HUNTER’S ARROW TAKES DOWN POINT KILLER

Courier Reporter Confronts Murderer

I moved the stack of papers onto the filing cabinet. “Chapter closed,” I resolved. “Forever.” I’d already called Jake, the hunter, earlier and thanked him again. “If you’d hesitated, I wouldn’t be here today,” I said. He was humble about it. “I’m just glad I turned up in the right place at the right time, ma’am.”

I sat down to work on the calendar. Glancing through the window, I noticed Lizzie on the other side of the street wearing her army jacket and a boiled wool hat from Afghanistan. She was speaking to a woman bundled up in black in front of Eden’s Coffee Shop. The two of them turned and began to cross directly toward the Courier building. I stood up when I recognized the woman with Lizzie was Helene’s sister.

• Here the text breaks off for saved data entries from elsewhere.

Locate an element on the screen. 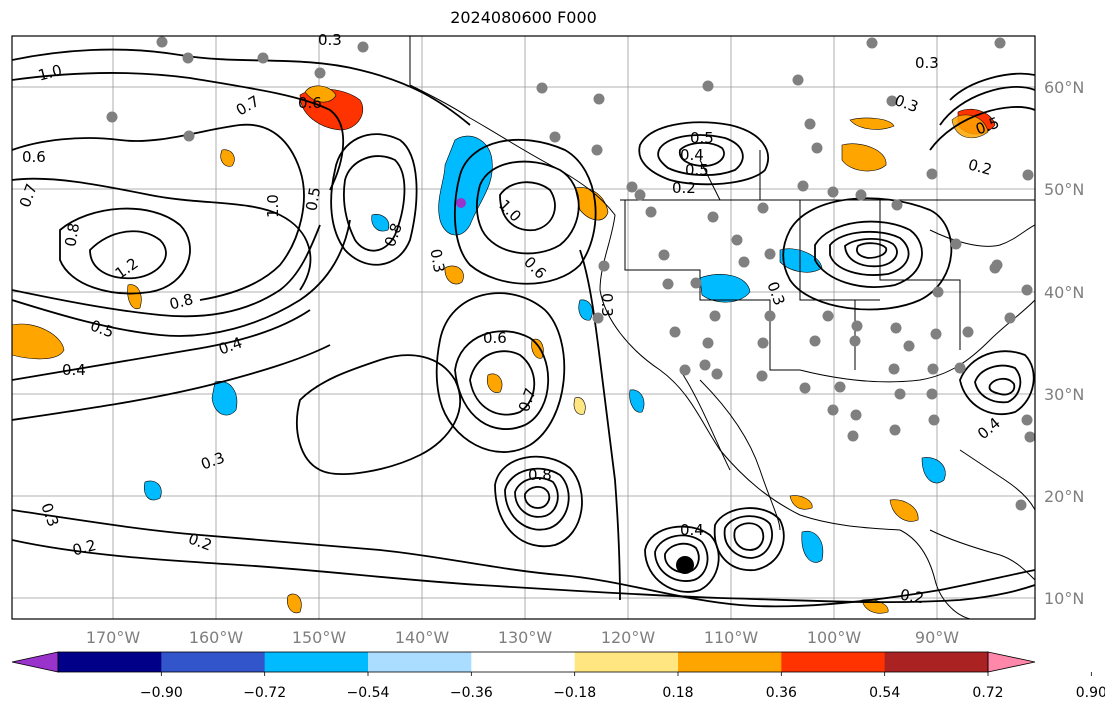 The height and width of the screenshot is (712, 1105). colorbar-tick-label: −0.72 is located at coordinates (264, 693).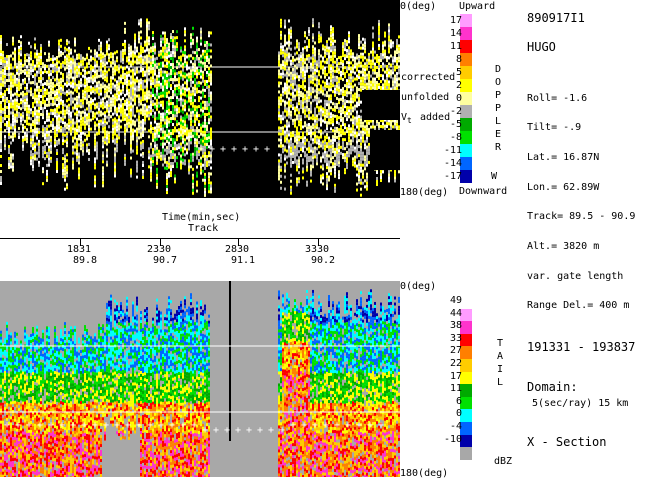 This screenshot has width=648, height=480. I want to click on colorbar-level-label: 44, so click(456, 313). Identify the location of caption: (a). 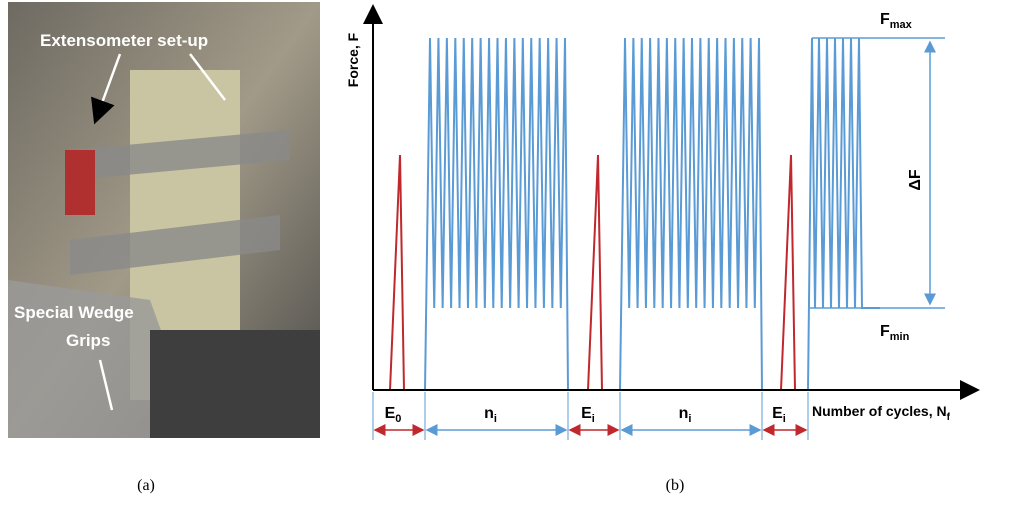
(146, 486).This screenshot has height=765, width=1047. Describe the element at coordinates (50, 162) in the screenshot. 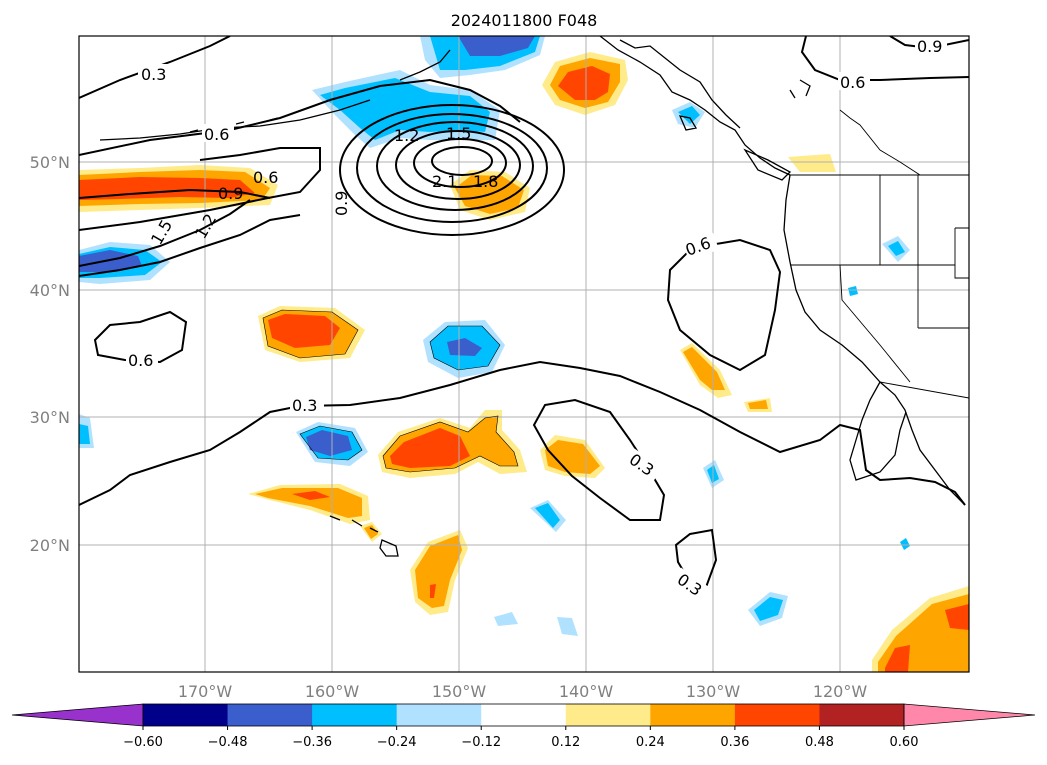

I see `lat-label: 50°N` at that location.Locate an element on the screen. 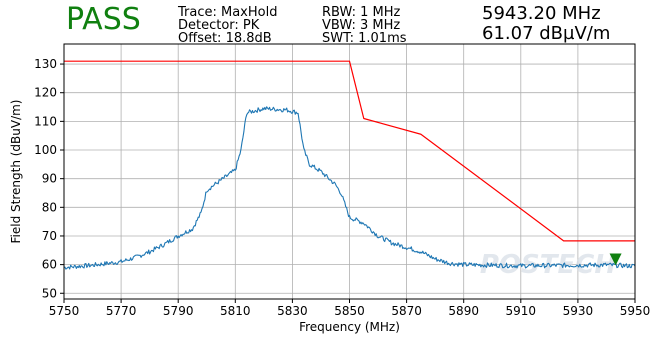 The height and width of the screenshot is (337, 652). x-tick-label: 5870 is located at coordinates (406, 311).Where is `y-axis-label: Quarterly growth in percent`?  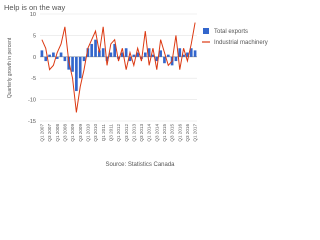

They reached the building entrance on the left and I couldn’t see them from the window anymore. The outer door creaked. Then the Courier office door opened and Lizzie scurried in from the cold.

“Hey, Nora! You’re back! Great. I didn’t think anyone would be in today.”

“Wasn’t that Margaret Westing who just walked across the street with you?”

“The very one.” Lizzie set her camera bag on her desk and plunked down in her chair. “I went to Eden’s for breakfast and saw this woman I recognized from the funeral having coffee at the counter. I sat next to her and introduced myself. She was here to pick up some of her sister’s belongings. Get this: she’s applying for guardianship of Callie Walker.”

“Really?”

“Uh-huh.”

From what I’d heard at the funeral, I didn’t think Margaret wanted Callie for the money. I had the impression Margaret really cared for her niece.

“That’s great. She’d be a whole lot better than Ruth and Tobias. Only, it’s going to be a tough win for a single woman coming up against a family for guardianship. But if she pulls it off, it could save that kid’s life.”

On my darkest days, I’d been saved by the love of an aunt.

“Right,” Lizzie said, getting up and walking over to the Mr. Coffee machine. “Here’s the thing: Tobias Walker is in deep trouble with the IRS. He’s about to be charged with fraud. His ‘nonprofit educational’ Fund for the American Family gave oodles of money illegally to political candidates with religious agendas. So, the court might not look too kindly on him as a responsible, ethical parenting option.”